Hi all,
Per an open design issue on the IREE project (Upstream improvements for scf.for folding on loop ranges. · Issue #5547 · google/iree · GitHub), I have started hacking on a pass that performs range folding and hoisting on scf.for. For example, in this (simplified) example from the linked post:
func @simple_mul_dispatch_0(%arg0: !vmvx.interface, %arg1: !vmvx.buffer, %arg2: index) {
%c0 = constant 0 : index
%c10 = constant 2 : index
%c1 = constant 1 : index
%c4 = constant 4 : index
%0 = vmvx.interface.binding<%arg0 : !vmvx.interface>[0] : !vmvx.buffer
%1 = vmvx.interface.binding<%arg0 : !vmvx.interface>[1] : !vmvx.buffer
%2 = vmvx.interface.binding<%arg0 : !vmvx.interface>[2] : !vmvx.buffer
// ...
scf.for %arg14 = %c0 to %c10 step %c1 {
%13 = addi %arg2, %arg14 : index
%15 = muli %13, %c4 : index
%16 = vmvx.buffer.load<%0 : !vmvx.buffer>[%15] : i32
%17 = vmvx.buffer.load<%1 : !vmvx.buffer>[%15] : i32
%18 = muli %16, %17 : i32
vmvx.buffer.store<%2 : !vmvx.buffer>[%15], %18 : i32
}
}
%arg14
is only used once, in the calculation of %13
, so we can fold it up into the range, and perform the calculation once instead of 10 times.
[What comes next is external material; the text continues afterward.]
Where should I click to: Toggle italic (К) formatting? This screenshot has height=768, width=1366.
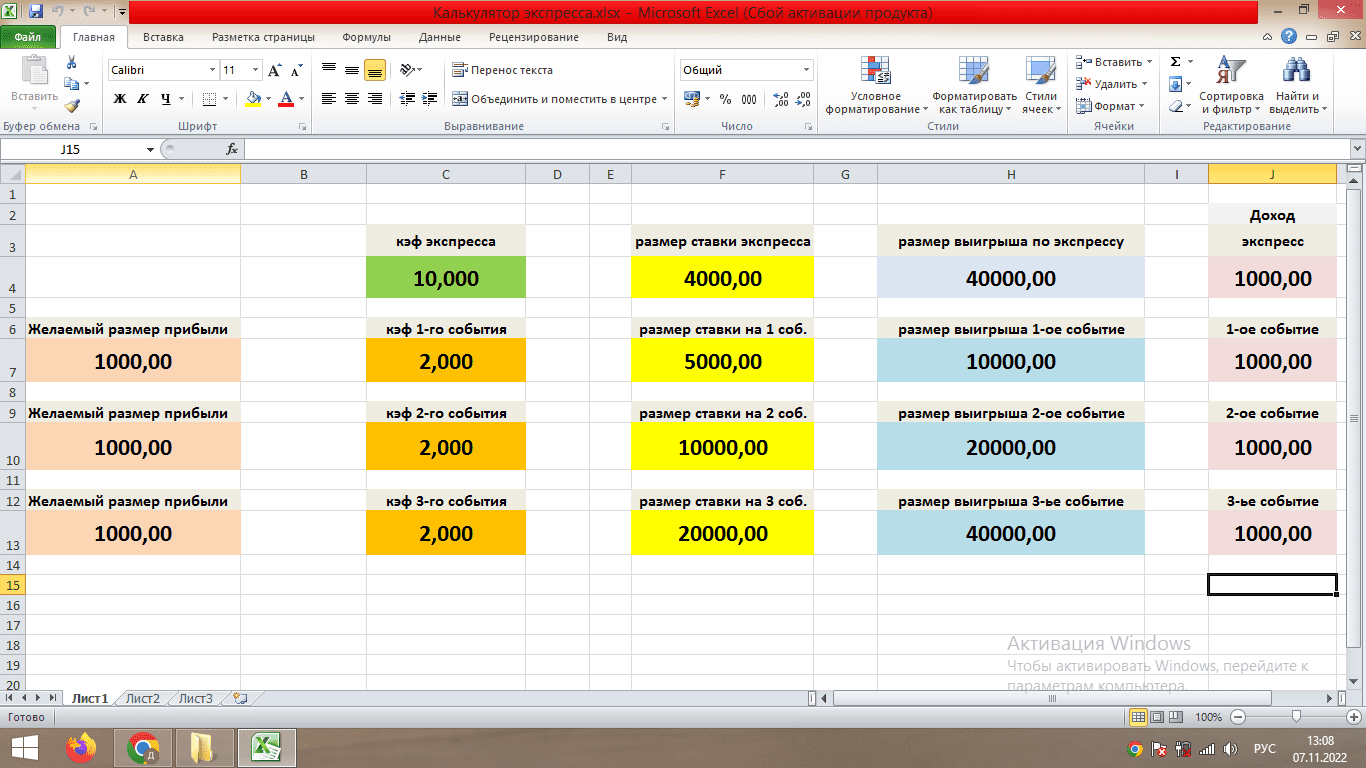point(142,99)
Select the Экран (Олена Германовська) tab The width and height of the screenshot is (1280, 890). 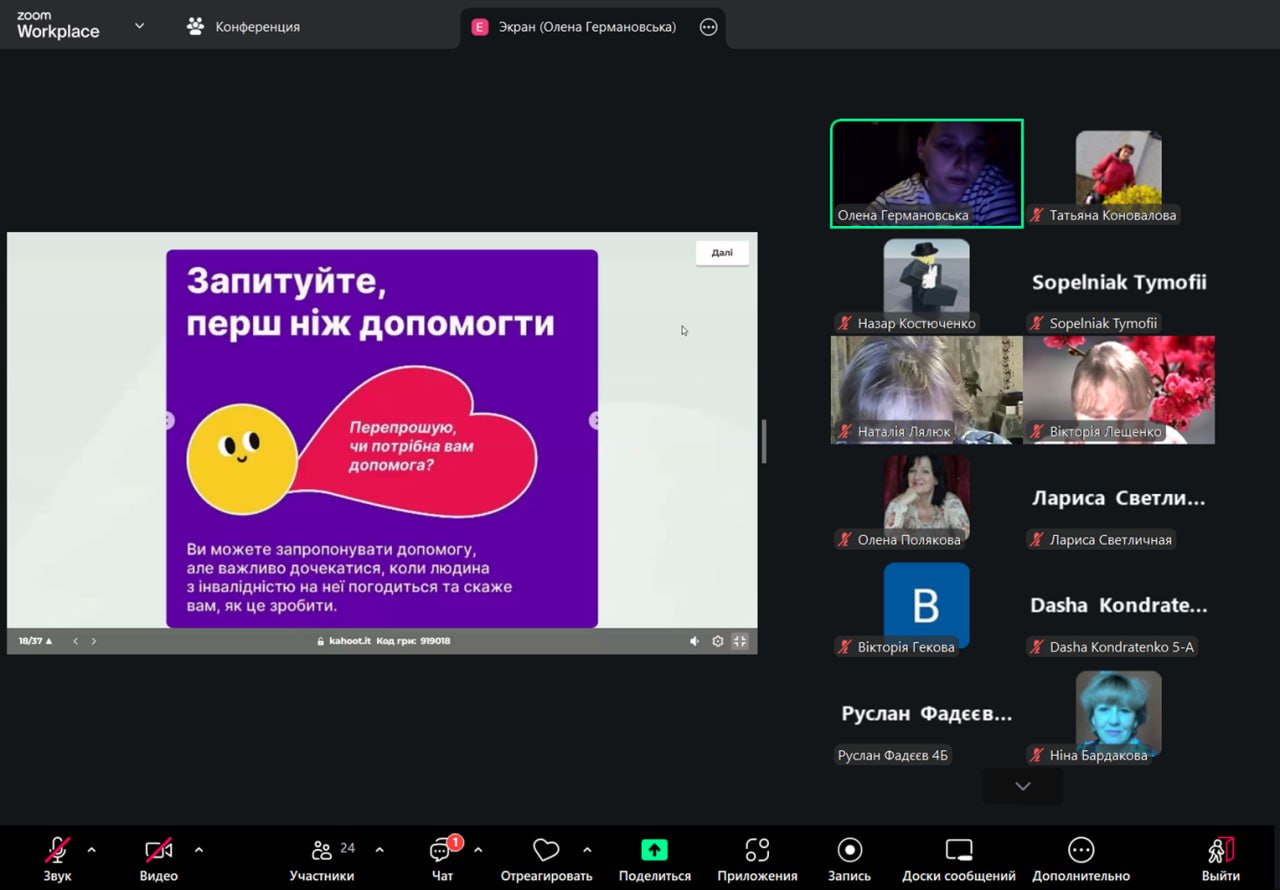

%arg2p = addi %arg2, %10 : index
scf.for %arg14 = %arg2 to %arg2p step %c1 {
%15 = muli %arg14, %c4 : index
%16 = vmvx.buffer.load<%0 : !vmvx.buffer>[%15] : i32
%17 = vmvx.buffer.load<%1 : !vmvx.buffer>[%15] : i32
%18 = muli %16, %17 : i32
vmvx.buffer.store<%2 : !vmvx.buffer>[%15], %18 : i32
}
likewise, we can repeat this on the muli to scale the range…
%arg2p = addi %arg2, %10 : index
%arg2pub = %muli %arg2p, %c4
scf.for %arg14 = %arg2 to %arg2pub step %c4 {
%16 = vmvx.buffer.load<%0 : !vmvx.buffer>[%arg14] : i32
%17 = vmvx.buffer.load<%1 : !vmvx.buffer>[%arg14] : i32
%18 = muli %16, %17 : i32
vmvx.buffer.store<%2 : !vmvx.buffer>[%arg14], %18 : i32
}
Obviously, there are restrictions on when this can be applied, but I believe for IREE this optimization will help a lot with addressing math used in the reference VM.
My question is, is this transformation worthy for a pass in the MLIR codebase (so IREE and others can benefit from it upstream), and/or if there are any concerns about said optimization?
Thanks!